___ RECORDS FOR THE EXERCISE ___

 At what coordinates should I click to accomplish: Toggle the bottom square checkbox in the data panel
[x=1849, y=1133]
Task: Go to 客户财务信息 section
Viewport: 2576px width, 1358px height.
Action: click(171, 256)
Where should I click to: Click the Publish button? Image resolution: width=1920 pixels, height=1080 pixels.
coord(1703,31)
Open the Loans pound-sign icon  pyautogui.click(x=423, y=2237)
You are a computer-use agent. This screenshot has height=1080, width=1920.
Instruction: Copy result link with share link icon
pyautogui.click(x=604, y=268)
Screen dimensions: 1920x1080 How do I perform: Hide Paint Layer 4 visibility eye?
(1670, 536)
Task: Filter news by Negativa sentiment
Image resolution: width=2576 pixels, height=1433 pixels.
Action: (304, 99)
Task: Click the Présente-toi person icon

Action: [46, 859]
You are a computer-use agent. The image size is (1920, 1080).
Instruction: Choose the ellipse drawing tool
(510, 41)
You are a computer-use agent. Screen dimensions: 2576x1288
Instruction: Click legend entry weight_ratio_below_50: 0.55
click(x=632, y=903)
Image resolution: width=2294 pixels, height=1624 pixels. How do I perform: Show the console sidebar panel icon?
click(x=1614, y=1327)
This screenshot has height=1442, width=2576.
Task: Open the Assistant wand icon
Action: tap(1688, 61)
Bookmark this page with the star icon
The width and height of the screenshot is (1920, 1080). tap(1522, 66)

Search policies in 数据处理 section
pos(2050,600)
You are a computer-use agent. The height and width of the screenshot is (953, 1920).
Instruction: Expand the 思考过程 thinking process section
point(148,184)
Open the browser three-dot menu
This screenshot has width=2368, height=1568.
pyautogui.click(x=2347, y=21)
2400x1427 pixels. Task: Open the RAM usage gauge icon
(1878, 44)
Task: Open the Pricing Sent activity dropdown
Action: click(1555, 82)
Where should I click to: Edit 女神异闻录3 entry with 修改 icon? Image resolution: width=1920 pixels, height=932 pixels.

___

• PROBLEM REQUIREMENTS
All of the material should appear again, reproduced word for word.

• SOLUTION
 At what coordinates should I click to accomplish: Toggle the bottom square checkbox in the data panel
[x=1849, y=1133]
Task: Go to 客户财务信息 section
Viewport: 2576px width, 1358px height.
Action: click(171, 256)
Where should I click to: Click the Publish button? Image resolution: width=1920 pixels, height=1080 pixels.
coord(1703,31)
Open the Loans pound-sign icon  pyautogui.click(x=423, y=2237)
You are a computer-use agent. This screenshot has height=1080, width=1920.
Instruction: Copy result link with share link icon
pyautogui.click(x=604, y=268)
Screen dimensions: 1920x1080 How do I perform: Hide Paint Layer 4 visibility eye?
(1670, 536)
Task: Filter news by Negativa sentiment
Image resolution: width=2576 pixels, height=1433 pixels.
Action: (304, 99)
Task: Click the Présente-toi person icon

Action: [46, 859]
You are a computer-use agent. The image size is (1920, 1080).
Instruction: Choose the ellipse drawing tool
(510, 41)
You are a computer-use agent. Screen dimensions: 2576x1288
Instruction: Click legend entry weight_ratio_below_50: 0.55
click(x=632, y=903)
Image resolution: width=2294 pixels, height=1624 pixels. How do I perform: Show the console sidebar panel icon?
click(x=1614, y=1327)
This screenshot has height=1442, width=2576.
Task: Open the Assistant wand icon
Action: tap(1688, 61)
Bookmark this page with the star icon
The width and height of the screenshot is (1920, 1080). tap(1522, 66)

Search policies in 数据处理 section
pos(2050,600)
You are a computer-use agent. The height and width of the screenshot is (953, 1920).
Instruction: Expand the 思考过程 thinking process section
point(148,184)
Open the browser three-dot menu
This screenshot has width=2368, height=1568.
pyautogui.click(x=2347, y=21)
2400x1427 pixels. Task: Open the RAM usage gauge icon
(1878, 44)
Task: Open the Pricing Sent activity dropdown
Action: click(1555, 82)
Where should I click to: Edit 女神异闻录3 entry with 修改 icon? Image resolution: width=1920 pixels, height=932 pixels.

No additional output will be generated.